* **WORK REQUIRED**
In how many lines of the data below does the word "Collapse" appear? Reply with the number and nothing more.

* **MATERIALS PROVIDED**
%%

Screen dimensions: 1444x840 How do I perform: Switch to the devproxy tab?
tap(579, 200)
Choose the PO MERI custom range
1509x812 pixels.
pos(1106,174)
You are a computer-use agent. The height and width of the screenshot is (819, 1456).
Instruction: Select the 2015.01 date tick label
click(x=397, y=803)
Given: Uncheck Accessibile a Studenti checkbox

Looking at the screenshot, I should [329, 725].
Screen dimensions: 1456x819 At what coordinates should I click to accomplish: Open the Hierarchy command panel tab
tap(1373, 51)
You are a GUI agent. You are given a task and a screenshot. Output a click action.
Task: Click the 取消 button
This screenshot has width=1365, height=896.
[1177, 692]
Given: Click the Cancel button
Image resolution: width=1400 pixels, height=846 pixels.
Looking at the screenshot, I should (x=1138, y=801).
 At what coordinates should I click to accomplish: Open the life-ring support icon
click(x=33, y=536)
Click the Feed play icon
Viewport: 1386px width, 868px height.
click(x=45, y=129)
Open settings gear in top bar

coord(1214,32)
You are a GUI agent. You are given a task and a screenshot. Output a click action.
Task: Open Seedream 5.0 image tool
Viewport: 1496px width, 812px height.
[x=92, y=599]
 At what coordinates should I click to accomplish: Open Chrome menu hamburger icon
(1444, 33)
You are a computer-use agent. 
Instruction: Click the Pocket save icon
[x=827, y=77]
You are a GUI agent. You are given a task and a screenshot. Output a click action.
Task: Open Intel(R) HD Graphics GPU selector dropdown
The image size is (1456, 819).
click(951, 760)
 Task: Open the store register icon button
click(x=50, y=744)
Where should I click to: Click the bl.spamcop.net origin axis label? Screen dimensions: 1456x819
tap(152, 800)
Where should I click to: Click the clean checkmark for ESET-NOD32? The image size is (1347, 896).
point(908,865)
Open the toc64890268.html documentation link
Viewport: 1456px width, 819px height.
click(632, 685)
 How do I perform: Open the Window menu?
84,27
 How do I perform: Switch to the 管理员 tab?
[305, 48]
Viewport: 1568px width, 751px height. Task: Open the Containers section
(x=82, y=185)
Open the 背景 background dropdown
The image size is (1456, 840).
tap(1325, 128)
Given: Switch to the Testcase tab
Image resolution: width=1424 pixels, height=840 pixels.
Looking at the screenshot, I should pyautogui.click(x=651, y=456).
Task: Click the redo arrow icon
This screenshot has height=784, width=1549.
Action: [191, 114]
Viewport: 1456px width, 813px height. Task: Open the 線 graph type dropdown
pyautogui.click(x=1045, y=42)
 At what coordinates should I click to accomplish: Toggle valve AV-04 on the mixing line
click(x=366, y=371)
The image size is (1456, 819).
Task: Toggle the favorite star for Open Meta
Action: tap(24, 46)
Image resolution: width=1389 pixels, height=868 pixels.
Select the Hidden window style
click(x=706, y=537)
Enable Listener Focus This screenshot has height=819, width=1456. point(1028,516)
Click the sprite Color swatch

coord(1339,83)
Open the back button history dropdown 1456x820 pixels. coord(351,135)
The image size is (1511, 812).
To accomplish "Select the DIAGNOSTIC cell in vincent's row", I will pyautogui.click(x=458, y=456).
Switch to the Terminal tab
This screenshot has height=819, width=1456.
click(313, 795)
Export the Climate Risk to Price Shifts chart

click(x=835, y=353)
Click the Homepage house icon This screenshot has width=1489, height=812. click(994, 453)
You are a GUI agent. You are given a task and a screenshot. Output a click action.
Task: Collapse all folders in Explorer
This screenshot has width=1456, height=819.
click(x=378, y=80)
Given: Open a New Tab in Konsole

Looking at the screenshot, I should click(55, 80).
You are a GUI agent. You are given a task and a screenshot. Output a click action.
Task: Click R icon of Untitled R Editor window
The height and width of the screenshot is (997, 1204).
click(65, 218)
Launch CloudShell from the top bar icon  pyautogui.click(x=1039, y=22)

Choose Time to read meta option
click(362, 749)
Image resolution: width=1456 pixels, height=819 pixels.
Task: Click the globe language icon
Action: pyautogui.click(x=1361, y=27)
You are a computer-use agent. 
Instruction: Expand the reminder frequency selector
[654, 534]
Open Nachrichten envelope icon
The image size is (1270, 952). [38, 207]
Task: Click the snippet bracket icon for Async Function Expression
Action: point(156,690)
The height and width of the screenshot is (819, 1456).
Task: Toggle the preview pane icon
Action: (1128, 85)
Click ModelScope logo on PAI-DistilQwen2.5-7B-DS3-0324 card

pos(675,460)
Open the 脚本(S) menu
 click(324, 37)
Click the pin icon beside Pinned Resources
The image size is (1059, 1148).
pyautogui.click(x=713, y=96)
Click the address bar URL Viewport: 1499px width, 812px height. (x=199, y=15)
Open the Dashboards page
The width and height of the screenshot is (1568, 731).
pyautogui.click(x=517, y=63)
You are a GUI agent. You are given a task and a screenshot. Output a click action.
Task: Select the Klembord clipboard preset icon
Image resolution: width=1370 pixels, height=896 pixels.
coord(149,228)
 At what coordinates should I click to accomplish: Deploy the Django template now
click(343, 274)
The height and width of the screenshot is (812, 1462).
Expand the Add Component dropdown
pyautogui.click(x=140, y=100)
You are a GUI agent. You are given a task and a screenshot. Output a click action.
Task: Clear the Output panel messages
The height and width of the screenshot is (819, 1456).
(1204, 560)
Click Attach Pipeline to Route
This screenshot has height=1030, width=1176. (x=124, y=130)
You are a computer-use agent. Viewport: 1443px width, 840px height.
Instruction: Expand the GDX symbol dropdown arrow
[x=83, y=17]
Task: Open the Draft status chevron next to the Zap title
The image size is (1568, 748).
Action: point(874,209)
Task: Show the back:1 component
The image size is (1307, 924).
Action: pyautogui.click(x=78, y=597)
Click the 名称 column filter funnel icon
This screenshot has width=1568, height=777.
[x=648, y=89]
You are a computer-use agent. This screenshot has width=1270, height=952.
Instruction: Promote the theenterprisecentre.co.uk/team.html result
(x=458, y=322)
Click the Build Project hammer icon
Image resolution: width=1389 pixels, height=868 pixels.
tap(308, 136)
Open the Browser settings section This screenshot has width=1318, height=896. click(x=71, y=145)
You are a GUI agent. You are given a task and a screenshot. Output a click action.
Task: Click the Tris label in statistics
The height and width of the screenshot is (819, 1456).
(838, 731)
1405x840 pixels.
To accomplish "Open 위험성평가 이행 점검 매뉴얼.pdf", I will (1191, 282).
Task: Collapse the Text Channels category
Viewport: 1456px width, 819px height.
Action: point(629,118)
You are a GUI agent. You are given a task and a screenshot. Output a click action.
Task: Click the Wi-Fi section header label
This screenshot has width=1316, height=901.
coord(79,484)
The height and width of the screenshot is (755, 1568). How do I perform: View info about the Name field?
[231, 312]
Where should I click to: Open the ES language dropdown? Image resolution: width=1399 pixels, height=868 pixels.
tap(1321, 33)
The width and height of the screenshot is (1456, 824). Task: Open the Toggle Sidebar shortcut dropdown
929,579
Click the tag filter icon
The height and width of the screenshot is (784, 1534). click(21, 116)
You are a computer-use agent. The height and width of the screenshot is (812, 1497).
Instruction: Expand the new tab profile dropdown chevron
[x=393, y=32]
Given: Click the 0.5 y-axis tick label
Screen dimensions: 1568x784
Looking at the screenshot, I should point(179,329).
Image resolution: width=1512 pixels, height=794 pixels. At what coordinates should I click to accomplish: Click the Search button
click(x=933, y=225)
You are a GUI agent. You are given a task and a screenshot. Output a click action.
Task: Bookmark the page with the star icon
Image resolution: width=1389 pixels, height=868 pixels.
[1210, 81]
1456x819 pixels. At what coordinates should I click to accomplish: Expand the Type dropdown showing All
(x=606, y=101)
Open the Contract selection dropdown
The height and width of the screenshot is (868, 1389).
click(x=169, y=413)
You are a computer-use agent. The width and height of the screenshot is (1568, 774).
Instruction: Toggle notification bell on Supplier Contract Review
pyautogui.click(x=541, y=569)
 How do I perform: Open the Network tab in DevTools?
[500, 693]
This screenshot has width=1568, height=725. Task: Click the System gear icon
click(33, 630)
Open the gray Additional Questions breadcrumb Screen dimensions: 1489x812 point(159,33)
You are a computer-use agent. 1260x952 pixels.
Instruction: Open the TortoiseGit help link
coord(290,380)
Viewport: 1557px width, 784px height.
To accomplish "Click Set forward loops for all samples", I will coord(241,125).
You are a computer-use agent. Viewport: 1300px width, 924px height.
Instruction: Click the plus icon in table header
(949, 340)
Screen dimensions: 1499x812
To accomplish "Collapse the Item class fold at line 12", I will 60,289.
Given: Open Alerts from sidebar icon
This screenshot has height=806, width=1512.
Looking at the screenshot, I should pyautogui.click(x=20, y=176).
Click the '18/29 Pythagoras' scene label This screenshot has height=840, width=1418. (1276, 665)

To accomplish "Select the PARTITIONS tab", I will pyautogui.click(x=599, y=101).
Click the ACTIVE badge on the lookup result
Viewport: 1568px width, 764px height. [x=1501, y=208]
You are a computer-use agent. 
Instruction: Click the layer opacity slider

%%

* **RESPONSE TO THE EXERCISE**
3